Bankei Yōtaku was one of the great Japanese Zen masters, he lived for years as a hermit and when he finally reached enlightenment, he refused an honorable position inside the monastery and preferred to continue to help in the kitchen. However, the fame of his wisdom was so great that students came from all over Japan to listen to him.
It is said that during one of those meditation weeks, one of the disciples was caught stealing. The young man was reported to Bankei to expel him. But Bankei ignored the case.
A few days later, they surprised the disciple again by committing a similar act but, once again, Bankei ignored the question. This situation angered the other disciples, who wrote a petition asking that the thief leave the monastery because they did not consider him worthy to be there. If the Zen master had not expelled him, they would have left the monastery.
When Bankei read the petition, he gathered all his disciples and said to them:
“You are wise people” he told them. – You know the difference between right and wrong. You can go to another monastery to continue your apprenticeship, if you wish. But this poor young man does not even know how to distinguish the good from the evil. Who will teach him if I don’t? I will keep him close to me until he learns.
A river of tears flooded the face of the disciple that had stolen. At that precise moment, all the desire to steal was gone.
Everyone can criticize, few can forgive and be compassionate
Sometimes, a simple story can teach us much more than a philosophy book. The enormous power of the stories is due to the fact that overcome the barriers of rationality, touching the emotional fibers, which are those that generate the deepest knowledge.
In fact, in Buddhism it is stated that everything worth to be learned cannot be taught. It means that the most important lessons, those that change and transform the way we see the world, come from within.
Bankei offers us a great lesson through this simple story and reminds us of something that a large part of our society seems to have forgotten: critics say more of those who criticize, rather than those who are criticized. If we want to be remembered and really build a better world, we should practice much more forgiveness and compassion.
Bankei invites us to reflect on the ease with which we can turn our backs on people who are wrong, to those who do not share our views or behave in a way that is contrary to our values. Instead of building a bridge, we prefer to label them as “toxic people” and flee.
At the social level, sometimes occur authentic media lynching, which reinforce the idea that it is right to criticize, even if we do not know the person, his motivations and we do not even have the certainty that he acted wrongly. We do it because it comforts us to think that there are evil and good absolute, this idea gives us an illusory sense of order and security.
When we judge the other we pretend to put ourselves on top of him, making sure that we are “better” because we would never act in the same way.
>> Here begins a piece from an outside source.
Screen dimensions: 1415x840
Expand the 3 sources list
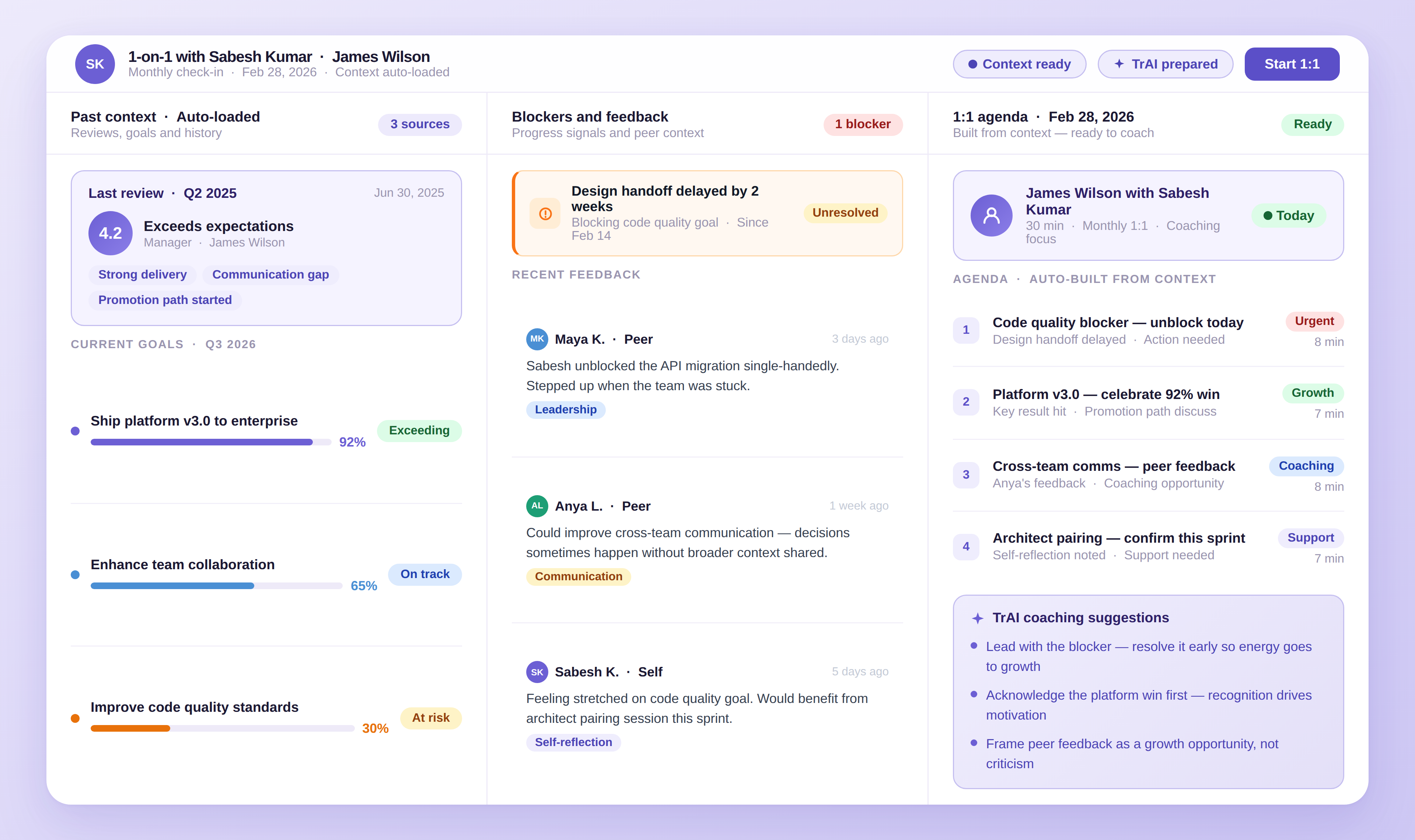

So we deny the duality that exists within us and, in a certain way, we project it onto the other. We deny the negative values and attitudes that frighten us and we believe to see in the other.
Of course, it is not about rewarding bad behavior, there is no doubt that society must maintain a certain order, and therefore there are rules and punishments for those who do not respect them. Nor is it a matter of taking a masochistic position by turning the other cheek, in some cases, getting away from some people is the only thing we can do to preserve our emotional balance. But before criticizing the others and exclude them from our lives, it would be appropriate to take the time to try to help them.
Feeling compassion for a vulnerable or suffering person is a natural response, our brain is “programmed” for this. Forgiving those who have made mistakes and trying to help them change is much more complicated, because it requires a conscious act in which we must be able to put ourselves in the other person’s shoes. This act requires not only a great effort but also a huge self-confidence.
However, if we stopped for a moment to look deeper, beyond behavior, we could see the person. A study conducted at the University of California revealed that the most critical and fierce people are also the most vulnerable from an emotional point of view, because they use criticism as a defensive strategy to hide their fragility.
This beautiful Zen story encourages us not to rush judging people and learn to forgive, to compassionately help those who do not have the same tools that we have. Sometimes, to help, it is enough to give example and demonstrate that we are able to forgive, feel compassionate and be tolerant.
Schriber, R. A. et. Al. (2017) Dispositional contempt: A first look at the contemptuous person. Journal of Personality and Social Psychology; 113(2): 280-309.